American literature is littered with writers aping Hemingway, but instead of creating a purposeful and precise piece, they compile a redundant series of descriptions and lifeless imagery that hardly achieve anything. Marianne Micros’ prose is not following in that tradition but despite the wealth of ideas, in its simplicity, it lacks personality or a distinct voice. 

In “Similes”, a character thinks of her short story and how it will be poorly received by her Creative Writing professor because her prose is not flowery. She prefers short, understated, bare prose with simple words and everyday vocabulary. Of course, the economy of deliberate use of words can provide an intensity of focus that a more florid style cannot. It is easy to muddle up a piece with endless dull descriptions of scenery, people’s clothing, facial features, background history, in long, drawn-out passages but the reverse is not easy either. Precision and elegance is often hard to accomplish with simple and straightforward prose. There is always a risk of writing in an insipid characterless voice that bores the reader as much as an unnecessarily decorated one. 

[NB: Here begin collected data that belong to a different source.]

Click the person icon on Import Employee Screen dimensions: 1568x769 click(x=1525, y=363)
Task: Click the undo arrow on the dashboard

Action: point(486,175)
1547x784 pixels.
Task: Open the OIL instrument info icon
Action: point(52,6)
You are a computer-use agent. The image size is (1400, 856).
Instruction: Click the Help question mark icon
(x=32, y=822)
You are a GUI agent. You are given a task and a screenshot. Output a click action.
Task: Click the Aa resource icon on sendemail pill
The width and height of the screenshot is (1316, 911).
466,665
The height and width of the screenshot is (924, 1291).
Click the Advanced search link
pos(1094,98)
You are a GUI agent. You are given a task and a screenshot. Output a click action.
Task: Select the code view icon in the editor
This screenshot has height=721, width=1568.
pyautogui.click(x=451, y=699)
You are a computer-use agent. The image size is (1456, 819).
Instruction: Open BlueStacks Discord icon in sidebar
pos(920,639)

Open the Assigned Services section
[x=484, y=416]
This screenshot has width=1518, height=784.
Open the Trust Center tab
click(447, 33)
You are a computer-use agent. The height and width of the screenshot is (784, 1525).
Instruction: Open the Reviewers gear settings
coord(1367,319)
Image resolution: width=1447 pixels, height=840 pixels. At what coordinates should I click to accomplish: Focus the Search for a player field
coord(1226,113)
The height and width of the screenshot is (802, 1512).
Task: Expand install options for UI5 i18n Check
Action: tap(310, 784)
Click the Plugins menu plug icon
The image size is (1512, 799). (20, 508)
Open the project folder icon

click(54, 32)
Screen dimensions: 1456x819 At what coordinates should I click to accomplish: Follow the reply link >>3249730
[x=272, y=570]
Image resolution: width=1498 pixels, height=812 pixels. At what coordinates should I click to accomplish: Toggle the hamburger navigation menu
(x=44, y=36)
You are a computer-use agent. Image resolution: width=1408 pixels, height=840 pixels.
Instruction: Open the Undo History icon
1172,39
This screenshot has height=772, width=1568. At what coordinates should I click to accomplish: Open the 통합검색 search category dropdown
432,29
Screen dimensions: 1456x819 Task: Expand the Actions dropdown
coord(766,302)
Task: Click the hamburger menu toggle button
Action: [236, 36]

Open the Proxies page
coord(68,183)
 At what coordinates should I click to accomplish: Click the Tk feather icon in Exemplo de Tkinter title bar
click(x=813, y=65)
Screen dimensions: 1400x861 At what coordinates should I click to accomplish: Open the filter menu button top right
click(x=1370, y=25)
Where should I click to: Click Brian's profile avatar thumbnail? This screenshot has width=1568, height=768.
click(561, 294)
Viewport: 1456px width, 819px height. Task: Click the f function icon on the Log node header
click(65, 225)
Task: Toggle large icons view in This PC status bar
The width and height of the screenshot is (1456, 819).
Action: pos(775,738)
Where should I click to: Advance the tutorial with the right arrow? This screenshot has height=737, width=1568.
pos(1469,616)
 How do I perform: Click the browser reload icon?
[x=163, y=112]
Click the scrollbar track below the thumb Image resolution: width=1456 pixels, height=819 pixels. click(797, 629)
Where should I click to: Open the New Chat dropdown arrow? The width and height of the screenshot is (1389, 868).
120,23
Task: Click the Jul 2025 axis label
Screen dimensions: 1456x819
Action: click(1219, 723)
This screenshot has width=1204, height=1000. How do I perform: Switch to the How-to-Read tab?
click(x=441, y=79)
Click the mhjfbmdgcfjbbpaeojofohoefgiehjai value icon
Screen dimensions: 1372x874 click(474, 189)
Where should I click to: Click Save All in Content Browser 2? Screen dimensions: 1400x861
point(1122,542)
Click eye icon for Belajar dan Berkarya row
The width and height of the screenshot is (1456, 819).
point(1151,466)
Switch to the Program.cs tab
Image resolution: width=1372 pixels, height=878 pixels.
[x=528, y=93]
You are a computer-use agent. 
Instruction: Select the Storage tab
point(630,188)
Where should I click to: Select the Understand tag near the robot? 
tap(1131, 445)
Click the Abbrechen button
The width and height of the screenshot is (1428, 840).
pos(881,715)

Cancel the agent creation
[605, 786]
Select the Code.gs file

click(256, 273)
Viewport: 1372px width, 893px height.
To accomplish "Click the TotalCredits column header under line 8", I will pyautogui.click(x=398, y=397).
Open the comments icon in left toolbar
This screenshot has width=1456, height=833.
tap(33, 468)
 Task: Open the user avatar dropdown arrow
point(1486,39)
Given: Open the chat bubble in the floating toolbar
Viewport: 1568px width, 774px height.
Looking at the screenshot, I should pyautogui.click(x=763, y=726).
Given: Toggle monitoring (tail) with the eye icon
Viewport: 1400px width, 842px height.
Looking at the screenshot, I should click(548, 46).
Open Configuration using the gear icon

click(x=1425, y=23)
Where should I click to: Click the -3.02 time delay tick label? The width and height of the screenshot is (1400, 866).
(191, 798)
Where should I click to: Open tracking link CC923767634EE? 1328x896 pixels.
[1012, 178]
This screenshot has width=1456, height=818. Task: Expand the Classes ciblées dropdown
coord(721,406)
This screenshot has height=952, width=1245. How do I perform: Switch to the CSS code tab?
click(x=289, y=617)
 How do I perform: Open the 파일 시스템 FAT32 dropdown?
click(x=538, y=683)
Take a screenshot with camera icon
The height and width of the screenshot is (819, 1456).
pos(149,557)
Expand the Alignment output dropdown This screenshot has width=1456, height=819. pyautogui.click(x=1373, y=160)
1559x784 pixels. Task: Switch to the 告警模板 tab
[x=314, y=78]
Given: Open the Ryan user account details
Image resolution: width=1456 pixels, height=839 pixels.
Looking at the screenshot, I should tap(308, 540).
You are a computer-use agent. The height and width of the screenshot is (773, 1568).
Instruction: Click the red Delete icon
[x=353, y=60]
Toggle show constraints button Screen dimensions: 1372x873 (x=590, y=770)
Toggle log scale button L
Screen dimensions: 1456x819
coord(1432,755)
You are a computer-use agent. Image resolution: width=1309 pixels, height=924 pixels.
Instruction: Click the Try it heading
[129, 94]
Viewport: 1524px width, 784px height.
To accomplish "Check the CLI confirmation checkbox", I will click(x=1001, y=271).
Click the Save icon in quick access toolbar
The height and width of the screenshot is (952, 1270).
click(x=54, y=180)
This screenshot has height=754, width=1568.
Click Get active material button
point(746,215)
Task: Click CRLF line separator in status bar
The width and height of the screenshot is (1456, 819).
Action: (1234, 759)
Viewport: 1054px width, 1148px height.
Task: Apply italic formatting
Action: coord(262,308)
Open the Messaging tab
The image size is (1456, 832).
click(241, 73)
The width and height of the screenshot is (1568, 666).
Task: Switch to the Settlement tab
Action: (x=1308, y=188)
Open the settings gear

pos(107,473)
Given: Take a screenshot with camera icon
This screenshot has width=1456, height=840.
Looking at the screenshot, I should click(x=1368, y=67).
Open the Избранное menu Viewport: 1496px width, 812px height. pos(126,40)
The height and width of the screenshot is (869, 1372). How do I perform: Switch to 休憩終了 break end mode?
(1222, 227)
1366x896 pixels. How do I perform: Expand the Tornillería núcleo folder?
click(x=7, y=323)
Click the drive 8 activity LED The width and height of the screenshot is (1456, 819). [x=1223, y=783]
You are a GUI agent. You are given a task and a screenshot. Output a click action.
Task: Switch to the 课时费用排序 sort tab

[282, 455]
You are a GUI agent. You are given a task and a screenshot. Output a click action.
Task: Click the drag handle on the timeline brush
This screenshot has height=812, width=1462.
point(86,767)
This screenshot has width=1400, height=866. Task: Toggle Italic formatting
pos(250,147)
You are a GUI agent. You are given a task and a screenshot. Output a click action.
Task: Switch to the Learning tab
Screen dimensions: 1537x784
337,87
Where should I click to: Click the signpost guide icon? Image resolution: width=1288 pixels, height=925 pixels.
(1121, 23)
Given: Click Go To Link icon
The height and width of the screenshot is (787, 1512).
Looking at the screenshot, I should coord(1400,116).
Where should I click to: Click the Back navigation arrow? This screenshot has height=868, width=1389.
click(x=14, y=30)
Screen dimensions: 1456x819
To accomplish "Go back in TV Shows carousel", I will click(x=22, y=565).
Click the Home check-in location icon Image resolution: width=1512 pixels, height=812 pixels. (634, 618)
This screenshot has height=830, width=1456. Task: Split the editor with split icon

In this small collection of tales, reminiscent of Ovid, the epic metamorphosis of gods and heroes is replaced with that of every day mortals, set against the mundane background of suburbia, academia or metropolitan cities. With her doppelgängers, selkies, hobgoblins, and ghosts, Micros engages in that old game of defamiliarization and she succeeds in creating isolated, forlorn characters whose strange epiphanies and encounters with the supernatural soften the boundaries between life, art, and death.

Statue, like Metamorphoses, is driven mainly by man’s chase for his own reflection—a pursuit that for Ovid’s characters ends in destruction but for Micros’ often leads to a kind of salvation. Like any other collection certain stories stand out; the titular tale of a newly engaged woman finding a photograph of herself (or a doppelgänger), naked and statuesque in a foreign land, is an interesting rendition of Pygmalion’s tale. Pygmalion falls in love with his own creation, an imitation of the beloved in Roman elegy made of snow-white ivory who is not responsive to the lover’s ardent love. Likewise, the pure whiteness of Katie’s strange likeness in the photograph awakens a similar desire to catch her reflection. The woman in the photograph is an unheimlich picture of Katie—an image so far from “home” and her reflection in the mirror, polished yet quite unrecognizable, that she has to leave her life in its pursuit. Micros tries to hint that this is an act of independence, but the remote, stagnant, artificial nature of the photograph still reminds one of the futility of the elegiac lover’s obsession with his own reflection incarnated in flesh. 

In “Broken”, Micros takes the imagery a step further by creating a dialogue between two “artists” of sorts; choosing sculpting, that most craft-like and artisan form, as Louise’s medium of exploring “love”. Here, once again, Jamie’s confrontation with his own clayed figure and that of his beloved and rival is a nod to elegiac poetry. By destroying his rival’s statue, he participates in the craft, becoming an “artist” in his own right. The whole wasteful endeavour, the unrequited love of Louise for a younger student and a developmentally challenged man’s for a beautiful woman, is also reminiscent of Yasunari Kawabata’s tales of wasted beauty and loneliness—Wabi-Sabi, the imperfection and impermanence of things trimmed to the essential. 

Although united in their Ovidian resonances, the stories also vary in theme and structure. “Bertha”, a quiet desperate tale of desire, is radically different from the playful “Cleaner” with its incorporation of the hobgoblin or “Ghost Fly”, an ironic tale of evil, guilt, and loss. The tone and the voice of the author, however, is more or less the same throughout the collection, creating a rough surface like a primary sketch of some very good ideas which leave the reader wanting more. 

Acta Victoriana would like to extend thanks to the publisher, Guernica Editions, for the review copy.